- [Objective 1] In two sentences, summarize the post on CloudFormation database backups.
- [Objective 2] According to the post on CloudFormation database backups, what happens to the automatic daily snapshots when CloudFormation replaces an RDS instance?

- [Excerpted text]
For the past few weeks, I’ve been working on spinning up a WordPress stack on Amazon AWS. It’s intended to be a production application, so it uses Multi-AZ and a few other tricks to try to achieve relatively high fault tolerance (nothing insane, still in one region). It uses AWS’s RDS hosted MySQL service for the database, and the stacks are created with CloudFormation. Using CloudFormation has been an utterly wonderful experience and being able to spin up an entire stack - multiple autoscaling web server instances, a database, memcache, etc. with the click of a button in ~20 minutes - is as close to operations nirvana as I’ve ever gotten.

One of the last steps for me was to work on database backups and restoration; both restoring the production application’s database to a previous snapshot, and restoring a production database snapshot to a test or development stack. This took a few days of testing, and I wasn’t able to find much complete information on the nuances of it; there are also some pieces that are not intuitive and (IMO) not documented well enough in the AWS docs. In short, it’s horribly easy to blow away your entire database. So, I’m going to attempt to document some of what I learned, in the hope that it will benefit others.

At the bottom of this post I’ve included some snippets from my CloudFormation template, which I make reference to. It’s probably worth looking through that, as I make reference to some of the names used in it. Also, to make sense of this, you should be familiar with the nomenclature used by CloudFormation, such as the template anatomy and the difference between parameters and properties, and resources and instances.

Note: I’m writing this in mid-December 2014. I’ll make every effort to keep this updated as I continue working with AWS, but it’s possible that some of the problems described herein will be fixed by AWS in the future.

DeletionPolicy Snapshot

CloudFormation resources support a DeletionPolicy attribute that says what to do to a resource when deleted. For RDS instances, “Snapshot” is an option, which takes a manual snapshot when the resource is deleted (manual snapshots, unlike the automated daily ones, live on even after the instance is deleted). Be warned, this only takes effect when you delete the entire stack. If you make a change to one of the DBInstance properties that requires a resource replacement to take effect, the RDS instance will be replaced with a new one, and all of the data and automatic snapshots from the old one will be deleted. That last part deserves repeating: automatic snapshots (the daily ones created by RDS) are tied to the instance; if the instance is replaced by CloudFormation, you lose all automatic (backup) snapshots with it.

- [Supplied data]

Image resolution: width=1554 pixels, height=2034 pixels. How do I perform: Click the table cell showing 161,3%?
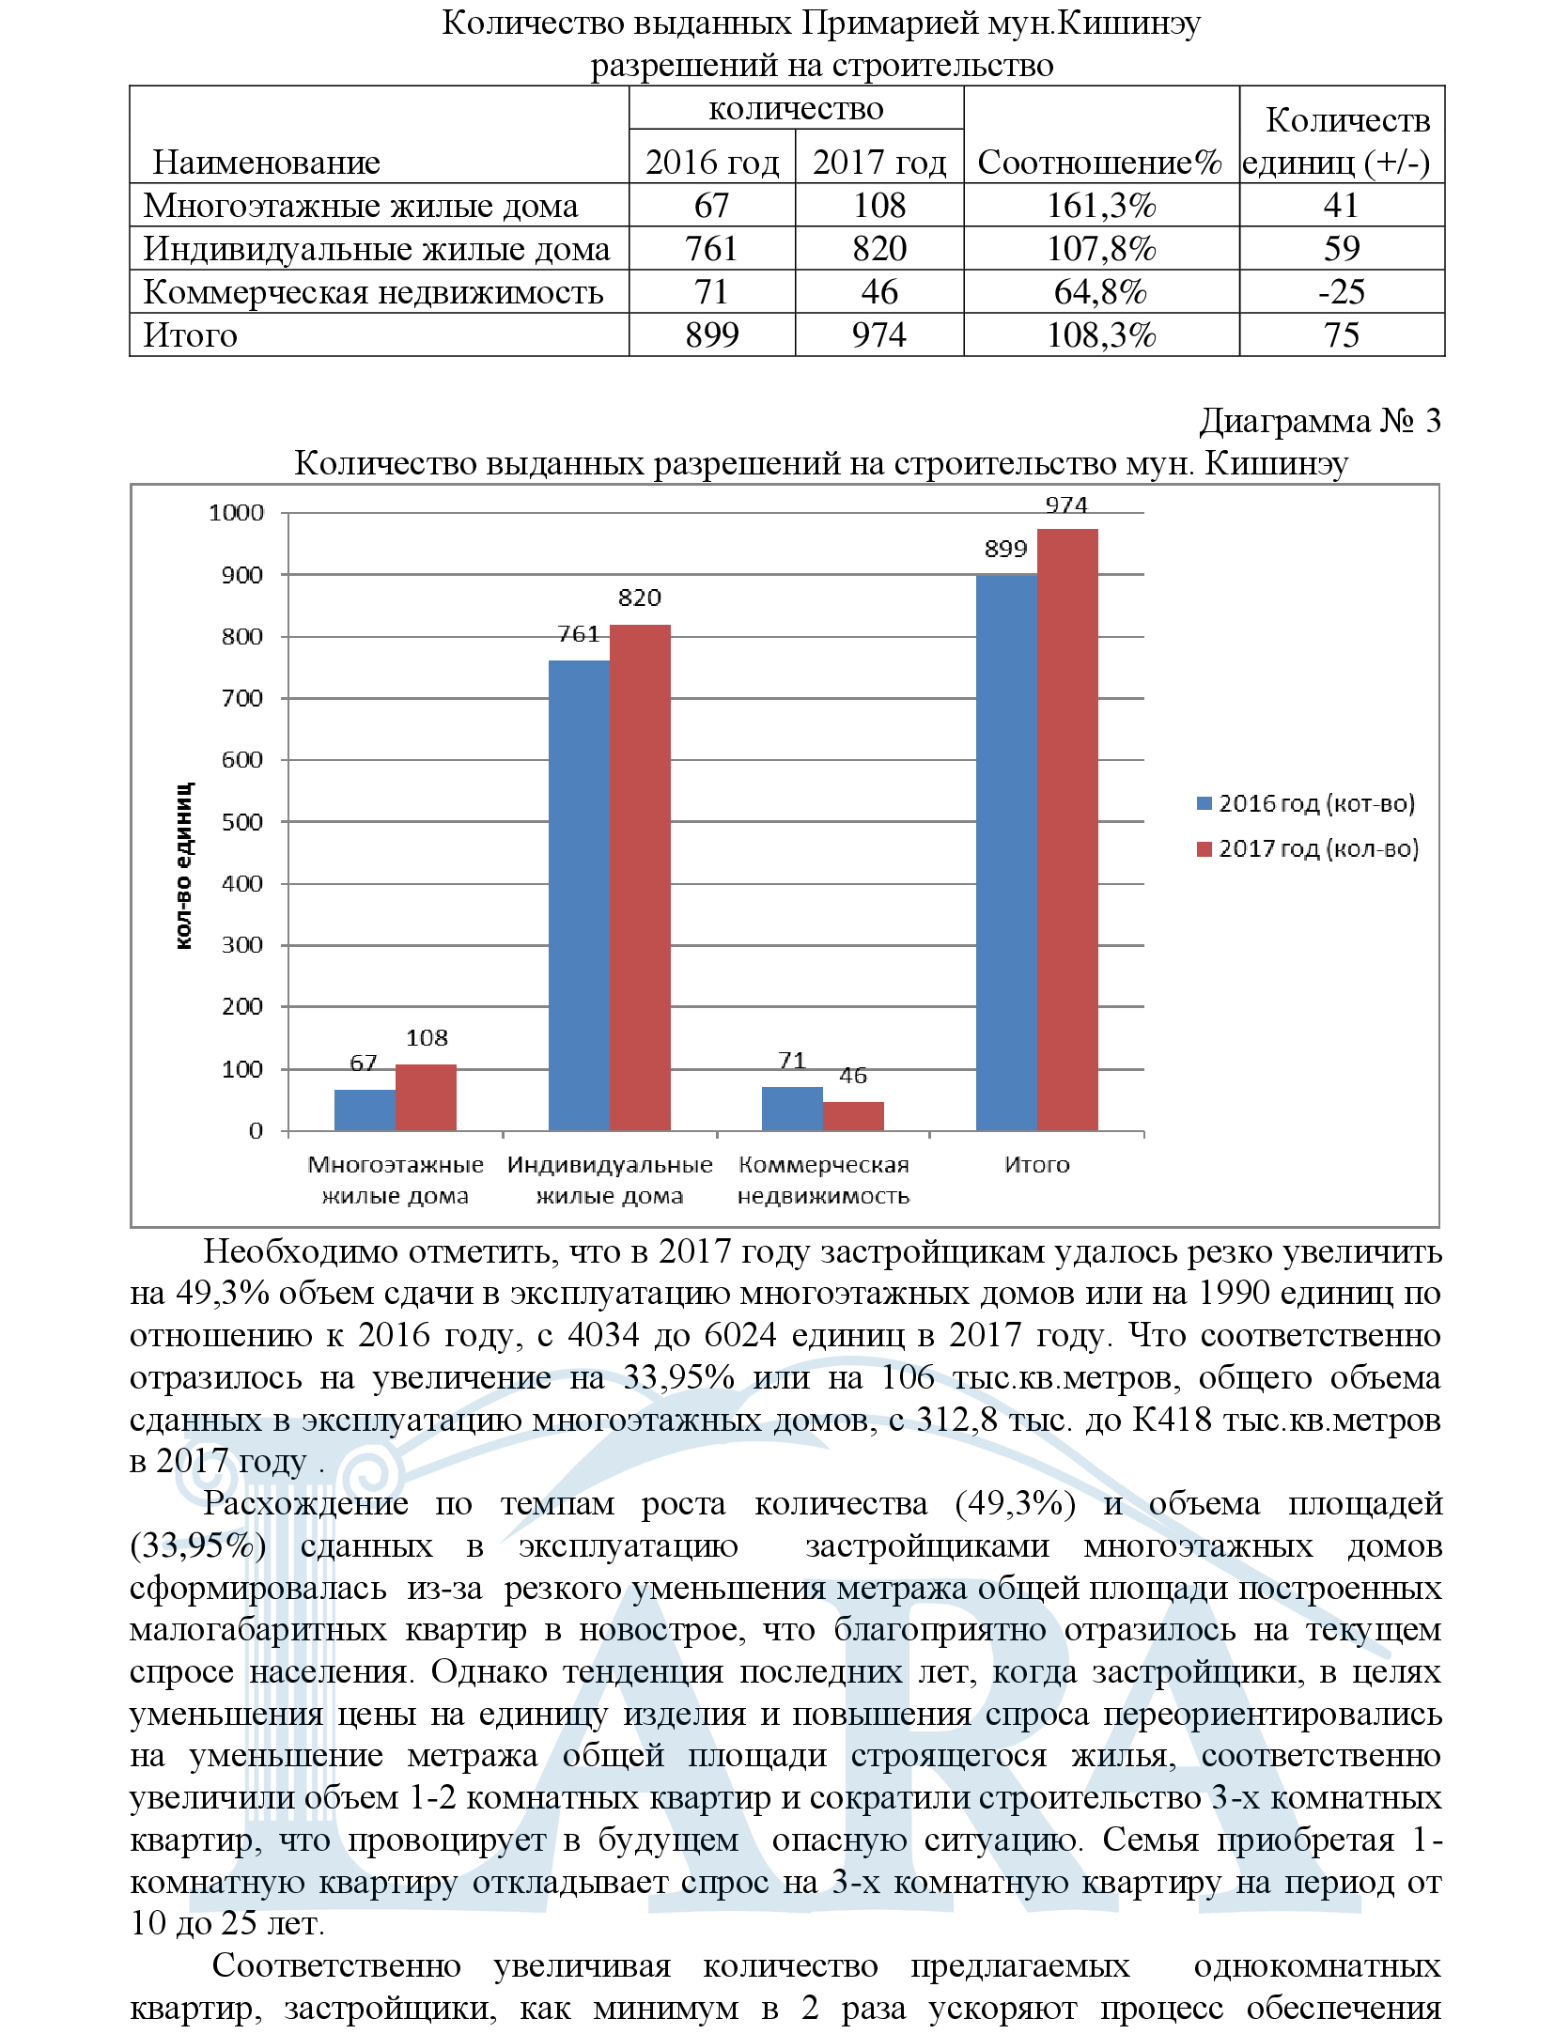1101,205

- [Solution 1] The author built a fault-tolerant production WordPress stack on AWS using RDS-hosted MySQL and CloudFormation, and found database backup and restoration poorly documented and easy to get badly wrong. The "Snapshot" DeletionPolicy takes a manual snapshot only when the entire stack is deleted, whereas a property change that forces replacement of the RDS instance deletes its data and all of its automatic snapshots.

- [Solution 2] They are lost along with the replaced instance.